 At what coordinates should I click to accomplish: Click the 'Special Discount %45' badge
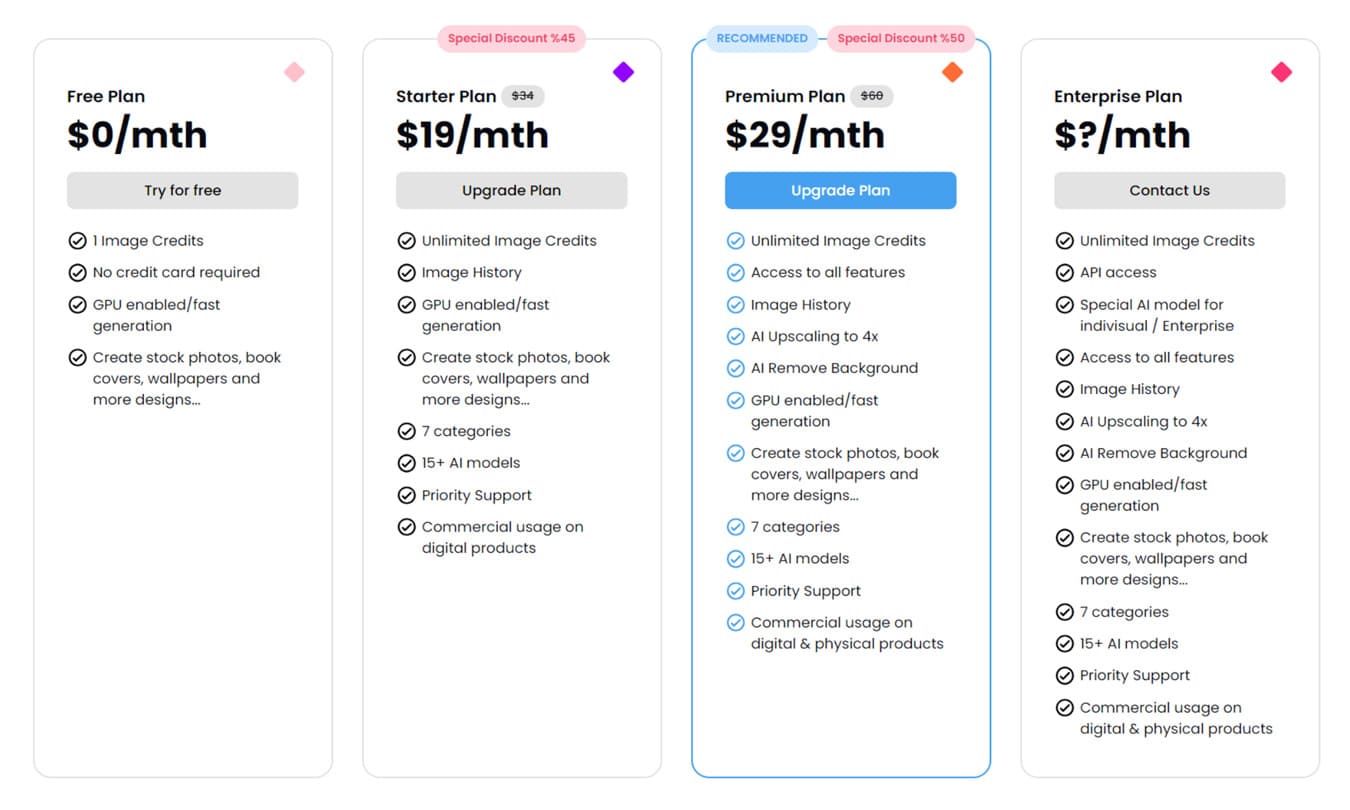511,39
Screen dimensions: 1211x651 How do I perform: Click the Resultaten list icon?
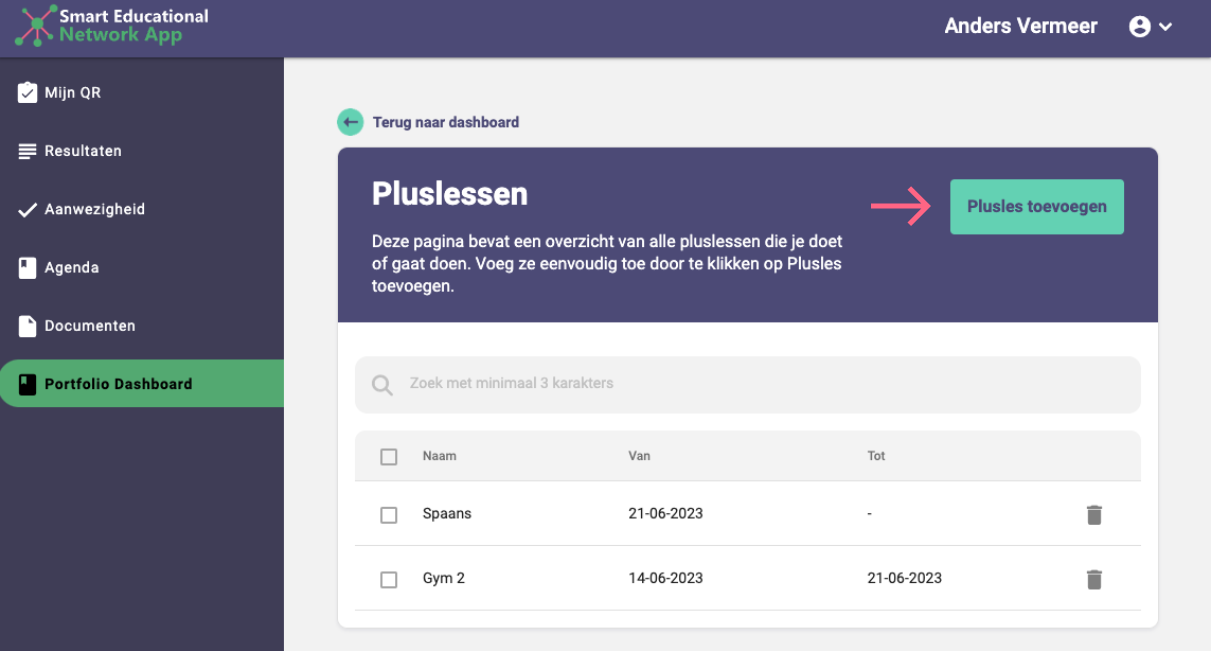click(28, 151)
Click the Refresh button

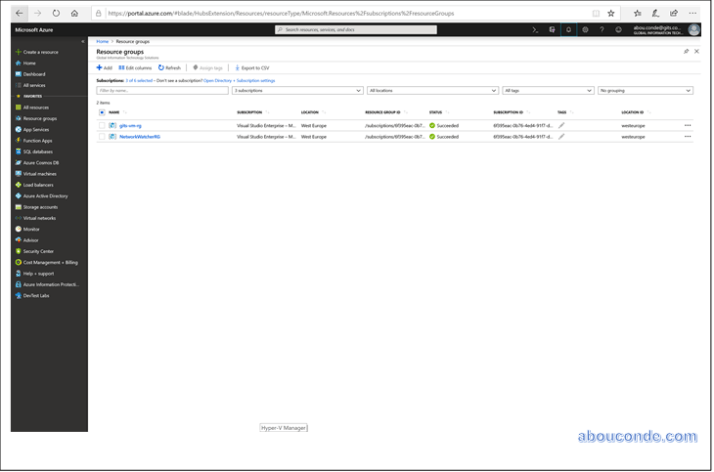pyautogui.click(x=170, y=67)
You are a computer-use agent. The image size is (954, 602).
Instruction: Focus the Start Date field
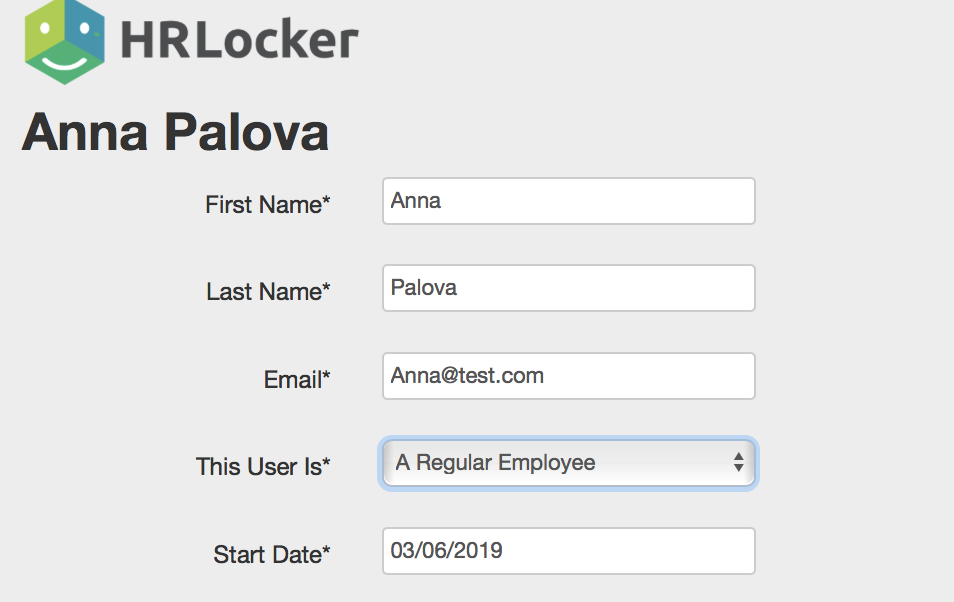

Task to carry out:
Return the records exactly as they stand, and drop every picture.

Response to this exercise:
 At what coordinates should I click to accomplish: Click the 'Special Discount %45' badge
511,39
Screen dimensions: 1211x651 How do I perform: Click the Resultaten list icon?
click(28, 151)
Click the Refresh button

pyautogui.click(x=170, y=67)
You are a computer-use agent. The image size is (954, 602).
Instruction: Focus the Start Date field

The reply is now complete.